Here’s the relevant bit of my code,

    def forward(self, x):
        # Set initial states
        h0 = Variable(torch.zeros(self.num_layers*2, x.size(0), self.hidden_size)) # 2 for bidirection 
        c0 = Variable(torch.zeros(self.num_layers*2, x.size(0), self.hidden_size))
        # Forward propagate RNN
        out, _ = self.lstm(x, (h0, c0))
        # Decode hidden state of last time step
        mu = out[:, -1, :] )
        sigma2 = self.sigma2( out[:, -1, :] )
        return mu, sigma2

rnn = BiRNN(input_size, hidden_size, num_layers, num_classes)

# Loss and Optimizer
optimizer = torch.optim.Adam(rnn.parameters(), lr=learning_rate)
# Train the Model 
for epoch in range(num_epochs):
    for i, (images, labels) in enumerate(train_loader):
        images = Variable(images.view(-1, sequence_length, input_size))
        labels = Variable( labels.float() )        
        # Forward + Backward + Optimize
        #outputs = rnn(images)
        mu, sigma2 = rnn(images)
        sigma2 = (1 + sigma2.exp()).log() # ensure positivity
        y_pred = torch.normal( mu, sigma2.sqrt() ) 
        y_pred = y_pred.float()
        #y_pred = Variable( torch.normal(mu, sigma2.sqrt()).data.float() )       
        loss = F.smooth_l1_loss( y_pred , labels )            

and the compile error,

  File "", line 90, in <module>
  File "/home/ajay/anaconda3/envs/pyphi/lib/python3.6/site-packages/torch/autograd/", line 158, in backward
    self._execution_engine.run_backward((self,), (gradient,), retain_variables)
  File "/home/ajay/anaconda3/envs/pyphi/lib/python3.6/site-packages/torch/autograd/", line 13, in _do_backward
    raise RuntimeError("differentiating stochastic functions requires "
RuntimeError: differentiating stochastic functions requires providing a reward

It’s modified from


OR, perhaps I’m making it more complicated than it needs to be with the Gaussian thing?

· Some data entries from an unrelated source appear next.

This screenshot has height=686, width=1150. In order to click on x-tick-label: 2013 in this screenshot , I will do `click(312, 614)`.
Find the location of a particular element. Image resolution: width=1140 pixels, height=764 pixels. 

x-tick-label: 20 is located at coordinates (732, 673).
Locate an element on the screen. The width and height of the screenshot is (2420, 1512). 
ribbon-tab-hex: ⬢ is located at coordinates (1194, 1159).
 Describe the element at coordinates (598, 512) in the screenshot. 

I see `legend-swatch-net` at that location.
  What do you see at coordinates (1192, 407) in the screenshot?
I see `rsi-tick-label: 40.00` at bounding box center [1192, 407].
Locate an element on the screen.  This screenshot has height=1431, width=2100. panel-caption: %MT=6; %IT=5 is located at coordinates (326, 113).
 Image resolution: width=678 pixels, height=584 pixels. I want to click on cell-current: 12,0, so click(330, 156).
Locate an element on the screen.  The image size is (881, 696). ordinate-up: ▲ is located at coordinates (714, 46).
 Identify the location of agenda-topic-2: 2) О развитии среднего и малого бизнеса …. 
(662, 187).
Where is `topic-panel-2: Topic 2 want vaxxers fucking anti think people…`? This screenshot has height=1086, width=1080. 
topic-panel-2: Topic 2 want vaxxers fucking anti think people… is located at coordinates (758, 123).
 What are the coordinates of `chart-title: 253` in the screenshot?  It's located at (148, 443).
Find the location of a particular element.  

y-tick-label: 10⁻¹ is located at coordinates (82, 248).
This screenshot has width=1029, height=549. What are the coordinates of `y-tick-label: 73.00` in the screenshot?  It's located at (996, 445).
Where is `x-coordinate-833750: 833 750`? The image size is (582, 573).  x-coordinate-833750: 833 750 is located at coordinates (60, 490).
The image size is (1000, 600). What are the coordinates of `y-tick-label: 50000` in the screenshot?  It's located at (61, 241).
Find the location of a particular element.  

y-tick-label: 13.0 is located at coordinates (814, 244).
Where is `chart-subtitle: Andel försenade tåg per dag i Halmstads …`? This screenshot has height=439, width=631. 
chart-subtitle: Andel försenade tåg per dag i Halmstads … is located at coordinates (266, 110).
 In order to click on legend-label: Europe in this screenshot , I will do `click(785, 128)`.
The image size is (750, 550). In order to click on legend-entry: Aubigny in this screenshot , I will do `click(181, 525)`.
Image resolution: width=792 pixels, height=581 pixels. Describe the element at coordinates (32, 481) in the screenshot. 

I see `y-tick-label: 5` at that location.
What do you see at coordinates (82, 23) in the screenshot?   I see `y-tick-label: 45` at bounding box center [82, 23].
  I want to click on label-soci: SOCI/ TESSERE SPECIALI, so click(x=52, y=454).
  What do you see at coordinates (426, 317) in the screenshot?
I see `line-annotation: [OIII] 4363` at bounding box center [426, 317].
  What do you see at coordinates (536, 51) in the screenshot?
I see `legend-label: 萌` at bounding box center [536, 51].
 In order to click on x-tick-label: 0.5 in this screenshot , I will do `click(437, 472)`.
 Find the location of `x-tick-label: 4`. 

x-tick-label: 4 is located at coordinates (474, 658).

Should I just stick an encoder on the output of the LSTM ???

Thanks a lot :slight_smile:

(Thomas V) #2

I’m not sure I understand exactly what you want to do, but would the same reparametrisation trick as in the VAE paper and implementations (e.g. pytorch/examples) work with the “usual” procedure?
You would convert standard normal randoms to a variable and then transform them with mu and sigma2. That way, the randoms are fixed w.r.t. the differentiation.

(Ajay Talati) #3

Hi @tom that’s what I think too!

I’ll give it a try :wink:

I’m fed up of all this .reinforce stuff !!!

Just to be a bit more clear, what I want to learn is a mapping from images to single real numbers y_pred, and those real number should be as close to the labels/class indices labels of the images as possible, as measured by loss = F.smooth_l1_loss(y_pred, labels)


(Adam Paszke) #4

Well the error should be quite self-explanatory, you haven’t provided the reward to the stochastic output. Cal .reinforce(reward) on y_pred, but before you cast it! Casts return a new Variable and it’s no longer a stochastic output!

(Ajay Talati) #5

Thanks @apaszke !!! That’s helpful.

My confusions, actually conceptual/the way I setup the problem - I haven’t figured out what the reward should be in this context!

It’s nothing to do with PyTorch, I just haven’t thought carefully enough about what I’m actually trying to do here - I was carrying over an idea from continuous action reinforcement learning, and it doesn’t seem to make sense in the context of regression?